* _PROMPT_
Collect all lines below with the string "will".

* _SUPPLIED INFORMATION_

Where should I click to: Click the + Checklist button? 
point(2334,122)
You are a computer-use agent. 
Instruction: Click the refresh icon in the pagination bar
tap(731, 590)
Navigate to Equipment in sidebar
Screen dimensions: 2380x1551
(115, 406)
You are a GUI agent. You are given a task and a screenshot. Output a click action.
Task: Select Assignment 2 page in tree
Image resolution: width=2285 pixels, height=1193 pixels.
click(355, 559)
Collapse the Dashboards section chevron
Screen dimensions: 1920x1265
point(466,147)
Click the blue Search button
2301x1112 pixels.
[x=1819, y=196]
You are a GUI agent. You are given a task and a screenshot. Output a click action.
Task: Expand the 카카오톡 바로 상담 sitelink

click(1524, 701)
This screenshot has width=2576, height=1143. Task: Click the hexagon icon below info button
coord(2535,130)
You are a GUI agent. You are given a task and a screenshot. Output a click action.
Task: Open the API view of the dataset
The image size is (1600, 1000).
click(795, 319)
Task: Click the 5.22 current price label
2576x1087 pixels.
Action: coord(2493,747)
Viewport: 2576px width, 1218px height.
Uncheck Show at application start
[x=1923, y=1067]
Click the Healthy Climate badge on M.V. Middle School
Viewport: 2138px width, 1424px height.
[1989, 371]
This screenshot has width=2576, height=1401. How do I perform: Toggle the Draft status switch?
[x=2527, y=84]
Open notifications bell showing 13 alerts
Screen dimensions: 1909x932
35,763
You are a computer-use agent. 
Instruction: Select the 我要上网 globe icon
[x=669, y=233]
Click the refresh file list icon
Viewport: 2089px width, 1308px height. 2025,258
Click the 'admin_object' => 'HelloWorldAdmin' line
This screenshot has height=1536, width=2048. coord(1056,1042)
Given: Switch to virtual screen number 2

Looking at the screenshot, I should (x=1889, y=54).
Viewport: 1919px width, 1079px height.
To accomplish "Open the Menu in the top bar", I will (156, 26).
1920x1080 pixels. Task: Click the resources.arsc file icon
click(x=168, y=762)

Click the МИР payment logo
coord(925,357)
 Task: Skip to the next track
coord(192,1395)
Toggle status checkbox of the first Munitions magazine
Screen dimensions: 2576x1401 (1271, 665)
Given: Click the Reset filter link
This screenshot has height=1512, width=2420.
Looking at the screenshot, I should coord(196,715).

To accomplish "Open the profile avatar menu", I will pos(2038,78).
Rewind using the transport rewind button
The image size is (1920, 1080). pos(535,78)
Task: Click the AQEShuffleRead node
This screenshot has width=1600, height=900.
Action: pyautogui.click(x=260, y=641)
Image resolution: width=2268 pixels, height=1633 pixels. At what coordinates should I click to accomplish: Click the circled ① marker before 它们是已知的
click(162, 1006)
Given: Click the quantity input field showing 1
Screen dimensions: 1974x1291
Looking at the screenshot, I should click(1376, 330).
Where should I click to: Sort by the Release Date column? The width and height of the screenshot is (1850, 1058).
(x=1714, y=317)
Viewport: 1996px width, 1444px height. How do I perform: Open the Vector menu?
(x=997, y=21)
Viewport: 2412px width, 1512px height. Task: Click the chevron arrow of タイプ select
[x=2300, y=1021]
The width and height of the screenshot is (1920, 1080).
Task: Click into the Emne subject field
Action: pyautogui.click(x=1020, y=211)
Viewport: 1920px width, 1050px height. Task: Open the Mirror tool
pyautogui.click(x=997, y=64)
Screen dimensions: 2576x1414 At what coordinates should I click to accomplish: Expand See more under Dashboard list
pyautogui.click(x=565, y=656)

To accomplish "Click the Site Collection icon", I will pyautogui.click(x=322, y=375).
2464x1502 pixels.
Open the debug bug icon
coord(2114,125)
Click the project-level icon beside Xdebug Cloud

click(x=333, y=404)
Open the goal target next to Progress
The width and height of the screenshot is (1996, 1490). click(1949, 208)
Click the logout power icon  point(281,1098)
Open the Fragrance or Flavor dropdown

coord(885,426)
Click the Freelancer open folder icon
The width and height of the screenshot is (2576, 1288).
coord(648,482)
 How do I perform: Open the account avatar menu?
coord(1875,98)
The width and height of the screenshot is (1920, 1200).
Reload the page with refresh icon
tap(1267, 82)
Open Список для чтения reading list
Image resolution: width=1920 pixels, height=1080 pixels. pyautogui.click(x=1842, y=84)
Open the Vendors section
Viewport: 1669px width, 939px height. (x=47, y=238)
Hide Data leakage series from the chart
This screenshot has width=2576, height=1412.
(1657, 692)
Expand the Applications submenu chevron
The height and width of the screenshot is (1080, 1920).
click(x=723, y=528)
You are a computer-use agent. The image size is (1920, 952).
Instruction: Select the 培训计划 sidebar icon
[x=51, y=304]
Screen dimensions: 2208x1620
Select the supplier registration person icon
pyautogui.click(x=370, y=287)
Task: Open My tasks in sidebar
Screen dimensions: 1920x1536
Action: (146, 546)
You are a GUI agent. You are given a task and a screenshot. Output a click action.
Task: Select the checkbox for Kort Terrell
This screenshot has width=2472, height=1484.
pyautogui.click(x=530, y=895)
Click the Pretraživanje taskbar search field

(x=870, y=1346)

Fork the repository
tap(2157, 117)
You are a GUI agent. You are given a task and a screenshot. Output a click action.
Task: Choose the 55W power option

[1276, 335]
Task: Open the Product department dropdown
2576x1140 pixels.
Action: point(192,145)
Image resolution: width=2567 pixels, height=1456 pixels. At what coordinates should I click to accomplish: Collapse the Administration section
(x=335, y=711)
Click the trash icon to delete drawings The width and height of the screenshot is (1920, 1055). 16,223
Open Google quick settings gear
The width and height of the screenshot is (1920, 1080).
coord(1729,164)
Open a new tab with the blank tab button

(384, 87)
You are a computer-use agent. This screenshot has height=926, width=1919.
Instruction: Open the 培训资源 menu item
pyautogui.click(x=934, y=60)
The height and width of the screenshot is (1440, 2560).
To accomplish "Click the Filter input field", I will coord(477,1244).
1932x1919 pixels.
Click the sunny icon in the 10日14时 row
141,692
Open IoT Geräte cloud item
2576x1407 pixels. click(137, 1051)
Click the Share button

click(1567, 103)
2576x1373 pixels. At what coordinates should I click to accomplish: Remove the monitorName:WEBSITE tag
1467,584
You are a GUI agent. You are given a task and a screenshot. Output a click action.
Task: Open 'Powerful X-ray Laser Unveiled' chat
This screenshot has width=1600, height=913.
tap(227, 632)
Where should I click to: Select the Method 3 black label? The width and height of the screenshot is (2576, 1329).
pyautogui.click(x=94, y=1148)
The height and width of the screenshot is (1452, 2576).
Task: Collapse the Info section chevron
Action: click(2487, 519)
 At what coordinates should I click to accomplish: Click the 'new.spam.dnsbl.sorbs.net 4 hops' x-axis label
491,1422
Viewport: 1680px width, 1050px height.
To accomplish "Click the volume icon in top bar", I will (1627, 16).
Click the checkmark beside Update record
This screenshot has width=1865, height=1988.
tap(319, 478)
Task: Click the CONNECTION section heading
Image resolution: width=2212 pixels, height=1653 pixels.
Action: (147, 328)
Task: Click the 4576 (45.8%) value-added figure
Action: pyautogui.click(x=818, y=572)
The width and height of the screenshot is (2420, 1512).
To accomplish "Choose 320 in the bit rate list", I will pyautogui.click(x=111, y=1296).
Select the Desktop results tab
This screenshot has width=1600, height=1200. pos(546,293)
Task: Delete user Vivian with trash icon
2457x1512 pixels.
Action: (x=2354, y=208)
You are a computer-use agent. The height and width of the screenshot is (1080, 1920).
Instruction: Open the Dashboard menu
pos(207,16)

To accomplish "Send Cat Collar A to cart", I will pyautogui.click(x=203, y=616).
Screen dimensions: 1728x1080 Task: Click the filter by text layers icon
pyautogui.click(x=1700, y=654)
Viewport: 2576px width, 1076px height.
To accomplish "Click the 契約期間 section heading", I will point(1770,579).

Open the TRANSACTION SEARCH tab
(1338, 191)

* _EXERCISE ANSWER_
To accomplish "Open the Menu in the top bar", I will (156, 26).
To accomplish "Open the profile avatar menu", I will pos(2038,78).
To accomplish "Click the Site Collection icon", I will pyautogui.click(x=322, y=375).
To accomplish "Click the Filter input field", I will coord(477,1244).
To accomplish "Click the volume icon in top bar", I will (1627, 16).
To accomplish "Choose 320 in the bit rate list", I will pyautogui.click(x=111, y=1296).
To accomplish "Send Cat Collar A to cart", I will pyautogui.click(x=203, y=616).
To accomplish "Click the 契約期間 section heading", I will point(1770,579).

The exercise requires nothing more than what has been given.